LA DICHIARAZIONE

«Calcio, serve piano B»
Il monito di Malagò

«Calcio, serve piano B». Il monito di Malagò



C'è egoismo da parte di tutti i presidenti sul fatto di voler giocare o no? Si, tutti hanno in qualche modo un condizionamento da una posizione di classifica e non mi sento di dire che ci sono buoni e cattivi. Questo forse è nella natura umana che ci possono essere delle spinte, in virtù anche del fatto che nel momento in cui si è fermato tutto uno era ad un punto dalla retrocessione o dallo scudetto.

 

Sono queste le parole del presidente del CONI Giovanni Malagò a Radio Incontro Olympia dove ha commentato l'atteggiamento dei presidenti dei club di Serie A.

 

"Lo ripeto da due mesi. Dei quindici sport di squadra in Italia - continua Malagò - solo il calcio è rimasto vivo: gli altri si sono tutti fermati senza assegnare scudetto e retrocessioni.

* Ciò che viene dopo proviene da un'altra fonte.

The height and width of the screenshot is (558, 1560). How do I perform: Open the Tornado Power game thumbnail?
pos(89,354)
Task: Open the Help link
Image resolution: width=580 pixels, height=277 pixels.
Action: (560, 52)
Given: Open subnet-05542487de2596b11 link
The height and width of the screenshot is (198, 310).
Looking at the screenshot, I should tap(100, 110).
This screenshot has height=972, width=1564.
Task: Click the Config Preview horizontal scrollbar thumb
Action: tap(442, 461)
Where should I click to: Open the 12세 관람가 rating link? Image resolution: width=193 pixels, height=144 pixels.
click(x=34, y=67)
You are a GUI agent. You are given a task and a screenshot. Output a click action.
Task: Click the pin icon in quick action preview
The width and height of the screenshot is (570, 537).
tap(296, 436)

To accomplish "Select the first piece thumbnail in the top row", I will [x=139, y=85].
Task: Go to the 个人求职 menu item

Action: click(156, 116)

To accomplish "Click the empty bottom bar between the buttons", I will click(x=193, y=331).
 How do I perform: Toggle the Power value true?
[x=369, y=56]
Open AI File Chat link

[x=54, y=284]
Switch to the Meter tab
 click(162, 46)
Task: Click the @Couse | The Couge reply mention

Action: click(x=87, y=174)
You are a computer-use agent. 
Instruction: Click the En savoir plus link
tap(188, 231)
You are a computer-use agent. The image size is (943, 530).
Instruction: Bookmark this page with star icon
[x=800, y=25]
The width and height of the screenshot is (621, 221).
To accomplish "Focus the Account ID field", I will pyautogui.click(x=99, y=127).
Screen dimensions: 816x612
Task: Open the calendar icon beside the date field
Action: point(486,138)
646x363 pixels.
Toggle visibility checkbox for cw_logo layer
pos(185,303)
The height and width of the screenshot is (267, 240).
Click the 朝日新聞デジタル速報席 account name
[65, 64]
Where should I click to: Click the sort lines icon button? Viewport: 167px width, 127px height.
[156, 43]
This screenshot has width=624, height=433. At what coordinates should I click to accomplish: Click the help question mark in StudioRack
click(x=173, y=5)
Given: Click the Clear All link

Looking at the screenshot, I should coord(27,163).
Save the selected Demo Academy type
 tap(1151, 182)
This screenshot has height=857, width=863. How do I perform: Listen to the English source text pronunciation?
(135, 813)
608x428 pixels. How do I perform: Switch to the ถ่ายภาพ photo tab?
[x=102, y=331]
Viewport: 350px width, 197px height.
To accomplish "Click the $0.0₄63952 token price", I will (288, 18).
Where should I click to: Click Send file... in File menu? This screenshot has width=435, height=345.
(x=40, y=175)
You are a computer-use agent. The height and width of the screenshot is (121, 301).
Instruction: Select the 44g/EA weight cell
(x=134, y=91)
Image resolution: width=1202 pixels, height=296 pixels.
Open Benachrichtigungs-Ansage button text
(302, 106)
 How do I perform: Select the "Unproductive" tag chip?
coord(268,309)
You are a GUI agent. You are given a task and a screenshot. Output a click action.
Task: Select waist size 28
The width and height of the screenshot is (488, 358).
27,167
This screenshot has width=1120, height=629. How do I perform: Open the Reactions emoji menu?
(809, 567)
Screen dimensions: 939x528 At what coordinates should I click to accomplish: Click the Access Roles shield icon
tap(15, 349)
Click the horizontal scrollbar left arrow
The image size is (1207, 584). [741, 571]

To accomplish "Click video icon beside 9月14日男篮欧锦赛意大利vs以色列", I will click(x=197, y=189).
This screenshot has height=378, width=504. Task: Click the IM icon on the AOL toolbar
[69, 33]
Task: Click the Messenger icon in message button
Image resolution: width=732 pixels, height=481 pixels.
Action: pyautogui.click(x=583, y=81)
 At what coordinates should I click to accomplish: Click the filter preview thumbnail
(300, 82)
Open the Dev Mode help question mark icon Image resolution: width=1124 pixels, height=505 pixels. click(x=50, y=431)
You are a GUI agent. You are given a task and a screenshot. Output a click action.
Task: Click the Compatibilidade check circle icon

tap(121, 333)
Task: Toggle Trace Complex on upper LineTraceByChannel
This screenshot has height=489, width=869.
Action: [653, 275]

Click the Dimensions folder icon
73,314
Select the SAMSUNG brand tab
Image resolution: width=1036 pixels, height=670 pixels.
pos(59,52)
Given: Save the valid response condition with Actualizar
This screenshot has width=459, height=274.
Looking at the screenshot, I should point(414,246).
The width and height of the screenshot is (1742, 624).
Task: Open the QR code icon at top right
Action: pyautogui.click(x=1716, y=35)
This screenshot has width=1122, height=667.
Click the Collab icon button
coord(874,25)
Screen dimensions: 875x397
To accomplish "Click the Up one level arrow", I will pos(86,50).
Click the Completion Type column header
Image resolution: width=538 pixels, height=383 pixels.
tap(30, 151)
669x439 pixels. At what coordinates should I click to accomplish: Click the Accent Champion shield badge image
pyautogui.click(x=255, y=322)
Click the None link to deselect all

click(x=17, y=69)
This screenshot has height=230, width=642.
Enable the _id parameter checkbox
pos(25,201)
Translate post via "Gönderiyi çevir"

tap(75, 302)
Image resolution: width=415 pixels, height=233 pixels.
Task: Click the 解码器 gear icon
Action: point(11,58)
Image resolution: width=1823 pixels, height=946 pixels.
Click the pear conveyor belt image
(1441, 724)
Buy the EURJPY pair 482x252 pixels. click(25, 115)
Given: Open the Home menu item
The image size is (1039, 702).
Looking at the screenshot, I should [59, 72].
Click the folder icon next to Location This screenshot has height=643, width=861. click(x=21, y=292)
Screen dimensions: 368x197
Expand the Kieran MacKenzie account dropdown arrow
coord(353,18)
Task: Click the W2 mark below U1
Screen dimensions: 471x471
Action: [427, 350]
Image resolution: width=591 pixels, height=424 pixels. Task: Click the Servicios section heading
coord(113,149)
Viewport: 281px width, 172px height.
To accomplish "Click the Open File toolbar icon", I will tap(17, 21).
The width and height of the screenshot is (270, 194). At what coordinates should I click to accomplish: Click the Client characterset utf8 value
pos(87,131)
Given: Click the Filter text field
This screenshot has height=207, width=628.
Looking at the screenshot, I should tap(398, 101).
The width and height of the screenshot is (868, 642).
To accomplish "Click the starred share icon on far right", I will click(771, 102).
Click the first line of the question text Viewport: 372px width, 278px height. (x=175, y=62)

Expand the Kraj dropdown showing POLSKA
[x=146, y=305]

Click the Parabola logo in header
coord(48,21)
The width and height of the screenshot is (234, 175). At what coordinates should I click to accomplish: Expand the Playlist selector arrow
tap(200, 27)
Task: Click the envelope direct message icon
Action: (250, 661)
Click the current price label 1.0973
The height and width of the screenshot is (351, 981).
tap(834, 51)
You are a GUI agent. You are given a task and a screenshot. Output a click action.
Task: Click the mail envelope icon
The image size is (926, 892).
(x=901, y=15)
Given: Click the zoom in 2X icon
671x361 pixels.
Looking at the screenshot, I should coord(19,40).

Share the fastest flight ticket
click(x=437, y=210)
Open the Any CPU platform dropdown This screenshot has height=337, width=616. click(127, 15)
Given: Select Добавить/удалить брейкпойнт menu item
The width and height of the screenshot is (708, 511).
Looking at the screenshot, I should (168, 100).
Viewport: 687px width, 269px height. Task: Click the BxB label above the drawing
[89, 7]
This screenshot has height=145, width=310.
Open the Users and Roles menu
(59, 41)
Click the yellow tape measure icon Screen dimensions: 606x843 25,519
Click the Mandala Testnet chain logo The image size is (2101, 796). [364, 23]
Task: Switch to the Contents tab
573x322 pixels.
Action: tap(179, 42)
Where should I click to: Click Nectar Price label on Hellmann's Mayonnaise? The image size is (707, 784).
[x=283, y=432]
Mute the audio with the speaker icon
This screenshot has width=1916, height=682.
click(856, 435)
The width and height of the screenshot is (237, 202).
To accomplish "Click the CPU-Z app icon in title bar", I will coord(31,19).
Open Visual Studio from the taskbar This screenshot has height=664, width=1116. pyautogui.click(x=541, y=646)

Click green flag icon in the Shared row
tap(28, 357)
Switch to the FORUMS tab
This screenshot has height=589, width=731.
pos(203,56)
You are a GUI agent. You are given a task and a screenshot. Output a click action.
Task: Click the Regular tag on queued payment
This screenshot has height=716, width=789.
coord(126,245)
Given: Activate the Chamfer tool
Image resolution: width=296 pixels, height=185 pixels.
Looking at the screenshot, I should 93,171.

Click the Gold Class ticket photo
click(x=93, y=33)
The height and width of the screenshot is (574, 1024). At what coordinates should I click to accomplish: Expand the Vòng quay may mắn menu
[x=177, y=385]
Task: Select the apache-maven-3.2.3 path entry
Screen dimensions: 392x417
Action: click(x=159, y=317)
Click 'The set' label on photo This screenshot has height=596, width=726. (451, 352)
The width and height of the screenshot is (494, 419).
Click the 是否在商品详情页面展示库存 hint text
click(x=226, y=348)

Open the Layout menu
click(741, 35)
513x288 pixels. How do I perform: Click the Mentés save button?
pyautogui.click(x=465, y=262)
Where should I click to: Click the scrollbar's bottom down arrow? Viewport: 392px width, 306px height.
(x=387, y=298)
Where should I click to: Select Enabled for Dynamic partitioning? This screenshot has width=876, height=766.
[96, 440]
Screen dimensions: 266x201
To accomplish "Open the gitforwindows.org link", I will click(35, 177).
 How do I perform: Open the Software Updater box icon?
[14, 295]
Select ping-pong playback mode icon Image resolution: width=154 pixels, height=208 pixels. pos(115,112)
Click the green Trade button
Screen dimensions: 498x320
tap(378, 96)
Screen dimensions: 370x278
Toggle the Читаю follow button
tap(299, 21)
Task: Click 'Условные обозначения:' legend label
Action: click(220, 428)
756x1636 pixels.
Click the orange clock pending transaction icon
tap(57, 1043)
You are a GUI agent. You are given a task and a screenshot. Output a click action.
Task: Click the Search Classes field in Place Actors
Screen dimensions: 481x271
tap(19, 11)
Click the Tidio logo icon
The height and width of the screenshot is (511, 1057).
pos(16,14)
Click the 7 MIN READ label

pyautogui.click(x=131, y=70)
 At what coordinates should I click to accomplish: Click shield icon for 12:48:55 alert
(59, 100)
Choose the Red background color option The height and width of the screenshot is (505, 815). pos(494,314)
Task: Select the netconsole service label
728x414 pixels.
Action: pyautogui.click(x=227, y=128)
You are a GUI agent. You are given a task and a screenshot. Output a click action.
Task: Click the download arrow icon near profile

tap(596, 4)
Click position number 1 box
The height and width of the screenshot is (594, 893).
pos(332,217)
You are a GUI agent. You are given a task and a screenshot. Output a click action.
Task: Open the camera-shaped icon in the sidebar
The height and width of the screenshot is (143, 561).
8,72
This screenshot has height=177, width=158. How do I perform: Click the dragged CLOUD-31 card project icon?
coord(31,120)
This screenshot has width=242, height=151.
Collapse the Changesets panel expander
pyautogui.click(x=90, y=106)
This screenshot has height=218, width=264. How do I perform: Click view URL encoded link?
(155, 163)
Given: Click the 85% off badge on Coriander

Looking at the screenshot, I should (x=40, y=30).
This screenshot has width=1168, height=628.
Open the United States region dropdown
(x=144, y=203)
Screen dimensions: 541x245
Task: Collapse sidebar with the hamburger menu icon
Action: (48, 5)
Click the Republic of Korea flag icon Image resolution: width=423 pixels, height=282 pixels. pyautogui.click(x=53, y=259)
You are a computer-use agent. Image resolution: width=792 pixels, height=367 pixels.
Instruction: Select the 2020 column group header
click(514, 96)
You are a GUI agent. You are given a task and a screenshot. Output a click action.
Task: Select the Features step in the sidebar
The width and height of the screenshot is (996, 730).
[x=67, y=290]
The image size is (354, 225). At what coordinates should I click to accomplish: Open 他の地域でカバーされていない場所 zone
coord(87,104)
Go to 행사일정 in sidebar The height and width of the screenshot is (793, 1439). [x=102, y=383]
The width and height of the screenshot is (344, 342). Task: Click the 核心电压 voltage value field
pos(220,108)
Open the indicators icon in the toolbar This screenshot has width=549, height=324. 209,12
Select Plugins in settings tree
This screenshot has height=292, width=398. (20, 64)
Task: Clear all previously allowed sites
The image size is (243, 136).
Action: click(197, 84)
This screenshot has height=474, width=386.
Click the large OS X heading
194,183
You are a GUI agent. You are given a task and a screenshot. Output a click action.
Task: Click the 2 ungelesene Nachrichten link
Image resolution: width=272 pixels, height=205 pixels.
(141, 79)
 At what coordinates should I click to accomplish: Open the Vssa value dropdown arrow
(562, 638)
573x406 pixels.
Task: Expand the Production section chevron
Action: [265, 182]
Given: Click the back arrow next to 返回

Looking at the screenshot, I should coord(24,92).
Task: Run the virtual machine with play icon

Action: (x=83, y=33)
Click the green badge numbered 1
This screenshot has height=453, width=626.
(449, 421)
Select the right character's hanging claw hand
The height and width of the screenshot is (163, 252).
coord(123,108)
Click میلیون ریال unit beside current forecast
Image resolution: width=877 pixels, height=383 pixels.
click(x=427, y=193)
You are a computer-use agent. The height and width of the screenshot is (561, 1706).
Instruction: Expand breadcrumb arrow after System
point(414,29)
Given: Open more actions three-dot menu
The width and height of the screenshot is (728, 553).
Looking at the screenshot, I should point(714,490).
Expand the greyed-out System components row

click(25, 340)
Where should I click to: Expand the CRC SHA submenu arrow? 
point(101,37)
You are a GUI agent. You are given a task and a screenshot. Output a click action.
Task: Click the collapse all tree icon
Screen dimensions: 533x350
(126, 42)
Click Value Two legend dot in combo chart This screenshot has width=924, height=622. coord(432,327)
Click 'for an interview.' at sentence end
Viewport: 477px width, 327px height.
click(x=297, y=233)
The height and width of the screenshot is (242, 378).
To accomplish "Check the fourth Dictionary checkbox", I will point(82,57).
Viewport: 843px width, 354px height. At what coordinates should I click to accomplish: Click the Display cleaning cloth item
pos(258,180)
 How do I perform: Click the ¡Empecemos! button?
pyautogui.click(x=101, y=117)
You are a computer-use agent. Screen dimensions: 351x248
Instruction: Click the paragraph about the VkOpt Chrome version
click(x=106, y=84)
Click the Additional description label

Adesso anche se ci sono tutte le condizioni per ripartire con la Serie A, c’è sempre qualche piccola possibilità che ci possa essere qualche ostacolo.

Ho chiesto di elaborare un piano B, poi sta alla FIGC decidere quale. In Germania hanno messo in sicurezza tutto il sistema, facendo subito l’accordo con le televisioni, qui in Italia non c’è niente. Non si può parlare se non si sanno le cose".